Angelo. Quel conflitto è roba di mezzo secolo fa, un pezzo di antiquariato. Morta e sepolta se non la tirasse fuori ogni tanto da sotto la polvere qualcuno che c’era. Appena crepiamo tutti noi baby boomer, non manca molto, verrà consegnato definitivamente alla solerzia roditrice dei topi di biblioteca. Lo scenario e i dilemmi contemporanei sono di tutt’altro genere. Buona notte.
@ 17 antoniomeru
Penso che siano esistiti ed esistano falsi problemi. Nel mondo dell’alpinismo non sembrano aver spazio regole e vincoli, molte discussioni filosofiche e di valore si, invece, ma non limitazioni appunto. Il falso problema per eccellenza è ideologizzare l’alpinismo, contrapponendo il nuovo all’antico e viceversa, stando in lotta tra loro passatisti e innovatori senza radici, ognuno affermando di essere nel giusto solco dell’alpinismo e dell’arrampicata. Non si negano i benefici scaturiti dai cambiamenti degli Anni Ottanta, ma si può criticare l’impostazione ideologica del movimento, così come è criticabile la chiusura dei tradizionalisti (meglio passatisti) i quali, peraltro, si saranno ancor più trincerati nel loro pensiero per la connotazione anche politica ed anarchica del nuovo modo di praticare l’arrampicata; basti pensare ai nomi provocatori e anche dissacranti dati alle nuove vie. K2 e nazionalismo, arrampicata e comunismo: cosa cambia? In realtà, si dovrebbero rispettare gli altri pur se non se ne condividono le scelte e dialogare, traendo il meglio gli uni dagli altri per una vera maturazione. Ma, come si sa, si passa da un eccesso all’altro. Quello che non capisco è perché non si possa essere se stessi senza andare contro i propri simili, fare con eccellenza e modestia il proprio mestiere. Soldi, visibilità, fama fanno il resto. Esiste anche uno snobismo degli alpinisti nei confronti degli escursionisti, i quali non hanno minori valori e sentimenti degli altri colleghi a volte più arditi. So che sto per dire qualcosa per cui potrei essere ‘lapidato’: per me, fare escursioni e scalare non sono cose separate in una dicotomia aberrante. Alpinismo per me è l’andare per monti, che faccia una camminata o salga una parete. Come potrei dire di essere escursionista fino all’attacco della Gervasutti al Gra Sasso e poi, una volta sulla via, tornare alpinista e, in fine, ritrovarmi escursionista sul sentiero di ritorno? Direi di lasciare a valle i falsi problemi e di essere veramente liberi in montagna.

• Istruzioni di lavoro
A: Nel brano sull'alpinismo, quale viene indicato come il falso problema per eccellenza?
B: Porta avanti il brano sull'alpinismo, ripartendo subito dopo la sua ultima frase.

• Materiale raccolto
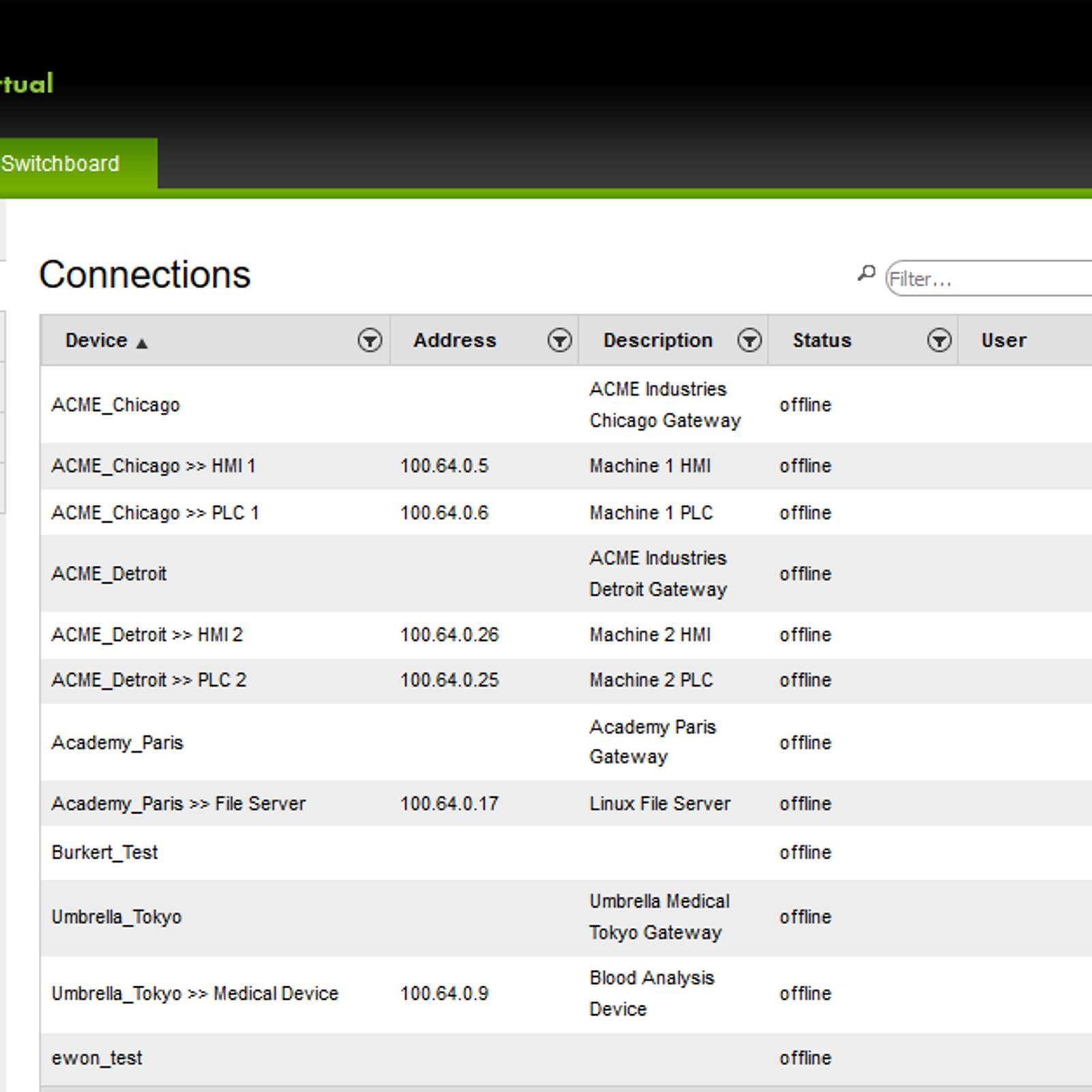
Task: Select the ewon_test device row
Action: 566,1058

• Risposte
A: Ideologizzare l'alpinismo, contrapponendo il nuovo all'antico e viceversa.

B:
Penso che il corpo(umano) appeso nello spazioparetale si muova con una spinta verso l alto tanto più si tolga rigidità e peso al pensiero sia col progredire dei nuovi materiali come di fatto avviene e sempre avverra’ FRATTO tutto il precedente passato alpinistico. Regoletta buona per il singolo ,ma il mondo che gira in montagna perché si evolve e sviluppa? Boh!
La prerogativa del periodo e il cambio di paradigma avvenne per un uscita dai binari(in Italia un po tardiva)della tradizione dogmatica regnante e stagnante nel mondo della montagna con un deragliamento lento e che come dice Pasini dai molti risvolti .Prima qualche cane un po più sciolto c’era, ogni epoca ha avuto il suo ma il mucchio era poco selvaggio, numeri non sufficienti per la propulsione e cambiamenti sostanziali ed epocali.
E qui arriva in scena Perlotto che oltre che comparire in mute fotosponsor parla, spiega ,divulga un modo e un mondo anarchico che tuttora è separato ,unico;la tribù sa d’esserlo ed è numerosa.
Perche non condividerlo?
Apriti cielo e da lì i dibattiti…Infiniti.
La RI-strutturazione non ha dovere di date d inizio e tantomeno fine lavori,è sempre ben viva da quando si va’ per monti ,da sempre.
Qualcuno che obietterà sulle tinte e qualità lavori ci sarà sempre,ma il cantiere non lo ferma,anzi!
Pasini coglie i punti essenziali di quel periodo ne provo a mettere un altro :da quello step in poi avvicinarsi alle pareti era meno elitario , meno borghese, meno complicato,meno politicizzato ,la cima perde il ruolo, riflessi della appena trascorsa rivoluzione giovanile ovviamente , i cancelli sono sfondati ,il resto è storia recente.
Il nuovo modo era arrivato, che piaccia o no, inarrestabile.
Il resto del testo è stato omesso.